American paleontologist (1930–2008)

Malcolm Carnegie McKenna (21 July 1931 – 3 March 2008) was an American paleontologist and author on the subject.

==Paleontologist==
McKenna began his paleontology career at the Webb School of California (grades 9-12) in Claremont, California, under noted paleontologist and teacher, Raymond Alf. He attended the California Institute of Technology and Pomona College, then graduated in paleontology at the University of California, Berkeley, where he also earned his Ph.D.

He was the curator of vertebrate paleontology at the American Museum of Natural History in New York City. Through most of his four decades at the museum, he held a professorship in geosciences at Columbia University. From 1975 to 1976 he served as president of the Society of Vertebrate Paleontology.

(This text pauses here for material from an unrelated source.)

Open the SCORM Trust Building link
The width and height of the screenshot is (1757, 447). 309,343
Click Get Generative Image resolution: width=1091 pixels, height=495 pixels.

With Susan K. Bell, he co-authored the 1997 book Classification of Mammals Above the Species Level, a comprehensive work genealogy of Mammalia, including the systematics, relationships, and occurrences of all Mammal taxa, living and extinct, down through the rank of genus. In 1992 he was awarded the Paleontological Society Medal and the Romer-Simpson Medal in 2000, the Society of Vertebrate Paleontology’s highest honor.

==Family==
McKenna was born in Pomona, California, the son of Bernice and Donald McKenna, a founding trustee of Claremont McKenna College in Southern California.

He was a resident of Englewood, New Jersey, while he was at the American Museum of Natural History. His wife, Priscilla, had served as President of the City Council for many years. A great-grandparent was a cousin of the steel magnate Andrew Carnegie.

Since 2013, McKenna has been listed on the Advisory Council of the National Center for Science Education.

McKenna's son, Bruce, is a screenwriter whose work has included the television miniseries The Pacific.

McKenna's daughter, Katharine L. McKenna, is an artist living in Woodstock, NY.

Malcolm Carnegie McKenna died on March 3, 2008, in Boulder, Colorado.